George Washington Papers

[Diary entry: 15 May 1791]

Sunday 15th. After morning Service, and receiving a number of visits from the most respectable ladies of the place (as was the case yesterday) I set out for Savanna [Augusta], Escorted beyd. the limits of the City by most of the Gentlemen in it and dining at Mulberry grove—the Seat of Mrs. Green—lodged at one Spencers—distant 15 Miles.

Savanna stands upon what may be called high ground for this Country. It is extremely Sandy wch. makes the walking very disagreeable; & the houses uncomfortable in warm & windy weather as they are filled with dust whensoever these happen. The town on 3 sides is surrounded with cultivated Rice fields which have a rich and luxurient appearance. On the 4th. or back side it is a fine sand. The harbour is said to be very good, & often filled with square rigged vessels but there is a bar below over which not more than 12 Water can be brot. except at Spg. tides. The tide does not flow above 12 or 14 miles above the City though the River is swelled by it more than dble. that distance. Rice & Tobacco (the last of wch. is greatly encreasing) are the principal Exports. Lumber & Indigo are also Expord. but the latter is on the decline, and it is supposed by Hemp & Cotton.
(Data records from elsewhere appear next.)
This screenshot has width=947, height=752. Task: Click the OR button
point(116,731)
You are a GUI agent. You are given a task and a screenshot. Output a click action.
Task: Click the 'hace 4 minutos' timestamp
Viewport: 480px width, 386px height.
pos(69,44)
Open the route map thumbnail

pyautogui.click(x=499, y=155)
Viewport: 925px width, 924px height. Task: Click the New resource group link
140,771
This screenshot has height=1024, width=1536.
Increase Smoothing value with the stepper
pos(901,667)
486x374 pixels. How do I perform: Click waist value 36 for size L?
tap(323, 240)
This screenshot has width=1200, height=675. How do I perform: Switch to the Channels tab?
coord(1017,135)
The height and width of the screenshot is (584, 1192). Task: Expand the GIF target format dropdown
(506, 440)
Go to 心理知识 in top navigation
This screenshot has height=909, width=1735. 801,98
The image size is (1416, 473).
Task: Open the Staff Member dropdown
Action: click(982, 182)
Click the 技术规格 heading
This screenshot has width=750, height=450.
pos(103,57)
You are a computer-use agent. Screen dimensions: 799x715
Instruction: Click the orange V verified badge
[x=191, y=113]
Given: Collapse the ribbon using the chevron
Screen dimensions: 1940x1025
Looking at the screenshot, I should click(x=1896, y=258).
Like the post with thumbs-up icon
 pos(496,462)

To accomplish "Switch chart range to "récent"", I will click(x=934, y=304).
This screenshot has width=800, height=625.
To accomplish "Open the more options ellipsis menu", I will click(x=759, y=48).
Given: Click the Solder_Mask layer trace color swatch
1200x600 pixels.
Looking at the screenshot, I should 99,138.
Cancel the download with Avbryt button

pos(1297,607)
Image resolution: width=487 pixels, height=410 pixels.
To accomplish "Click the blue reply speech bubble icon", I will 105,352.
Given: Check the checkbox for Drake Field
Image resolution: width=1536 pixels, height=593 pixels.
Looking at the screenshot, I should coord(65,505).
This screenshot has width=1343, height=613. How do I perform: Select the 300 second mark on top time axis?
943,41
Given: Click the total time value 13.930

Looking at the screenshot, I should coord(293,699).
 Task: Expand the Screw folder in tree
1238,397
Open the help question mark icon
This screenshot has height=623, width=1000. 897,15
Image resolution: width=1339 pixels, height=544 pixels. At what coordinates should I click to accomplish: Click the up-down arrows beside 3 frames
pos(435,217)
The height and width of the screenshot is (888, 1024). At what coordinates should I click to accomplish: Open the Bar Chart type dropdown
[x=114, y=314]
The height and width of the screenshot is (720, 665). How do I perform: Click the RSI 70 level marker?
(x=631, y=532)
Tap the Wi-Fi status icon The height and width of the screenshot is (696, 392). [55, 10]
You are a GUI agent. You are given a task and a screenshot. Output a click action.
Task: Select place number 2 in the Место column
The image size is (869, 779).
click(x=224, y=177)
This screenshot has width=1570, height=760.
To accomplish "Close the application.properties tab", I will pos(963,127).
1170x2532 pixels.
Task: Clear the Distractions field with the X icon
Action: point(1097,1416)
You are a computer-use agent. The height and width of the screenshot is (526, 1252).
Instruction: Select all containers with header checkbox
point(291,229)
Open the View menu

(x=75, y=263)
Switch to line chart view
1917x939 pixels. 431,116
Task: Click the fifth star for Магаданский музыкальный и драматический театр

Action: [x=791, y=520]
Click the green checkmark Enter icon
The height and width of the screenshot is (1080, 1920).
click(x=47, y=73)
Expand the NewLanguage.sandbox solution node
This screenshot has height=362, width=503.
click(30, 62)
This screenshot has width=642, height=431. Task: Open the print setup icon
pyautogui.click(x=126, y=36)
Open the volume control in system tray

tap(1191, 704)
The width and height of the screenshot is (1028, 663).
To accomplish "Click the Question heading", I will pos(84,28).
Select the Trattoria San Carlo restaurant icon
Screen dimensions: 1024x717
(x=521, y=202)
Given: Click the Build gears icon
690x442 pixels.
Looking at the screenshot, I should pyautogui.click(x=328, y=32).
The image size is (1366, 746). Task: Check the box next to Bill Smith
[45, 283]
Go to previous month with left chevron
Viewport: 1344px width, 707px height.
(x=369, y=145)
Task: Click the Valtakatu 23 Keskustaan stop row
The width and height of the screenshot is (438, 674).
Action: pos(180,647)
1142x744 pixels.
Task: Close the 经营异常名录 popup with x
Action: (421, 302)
Ship timber—viz—live Oak & Cedar, is (and may be more so) valuable in the expt.

The morning service was at Christ Church on Johnson Square. GW was escorted out of Savannah not only by a large number of the city’s gentlemen but also by a detachment of Augusta, Ga., dragoons commanded by Maj. Ambrose Gordon (1751–1804), a Revolutionary War cavalryman formerly of Virginia. On the outskirts of the city GW halted briefly at Spring Hill, site of a British redoubt where much fighting had occurred during the 1779 Allied attack on Savannah. Today at this place James Jackson, as commander of the militia in the eastern district of Georgia, stood at the head of the local artillery and light-infantry companies, and GW received a parting salute: “39 discharges from the field pieces, and 13 vollies of platoons” (Dunlap’s American Daily Adv. [Philadelphia], 31 May 1791).

Before GW left Savannah today, he “politely expressed his sense of the attention shewn him by the corporation & every denomination of people during his stay” (Dunlap’s American Daily Adv. [Philadelphia], 31 May 1791). That attention, however, was burdensome as well as flattering. Writing to Tobias Lear in the midst of his Savannah visit, GW observed that at Charleston “the continual hurry into which I was thrown by entertainments—visits—and ceremonies of one kind or another, scarcely allowed me a moment that I could call my own—nor is the case much otherwise here.” Outside the two cities “the abominably Sandy & heavy” low-country roads were the principal inconvenience. “My horses (especially the two I bought just before I left Philadelphia, & my old white horse) are much worn down,” GW wrote Lear from Savannah, “and I have yet 150 or 200 miles of heavy sand to pass before I fairly get into the upper, & firmer roads” (GW to Lear, 14 May 1791, MeHi).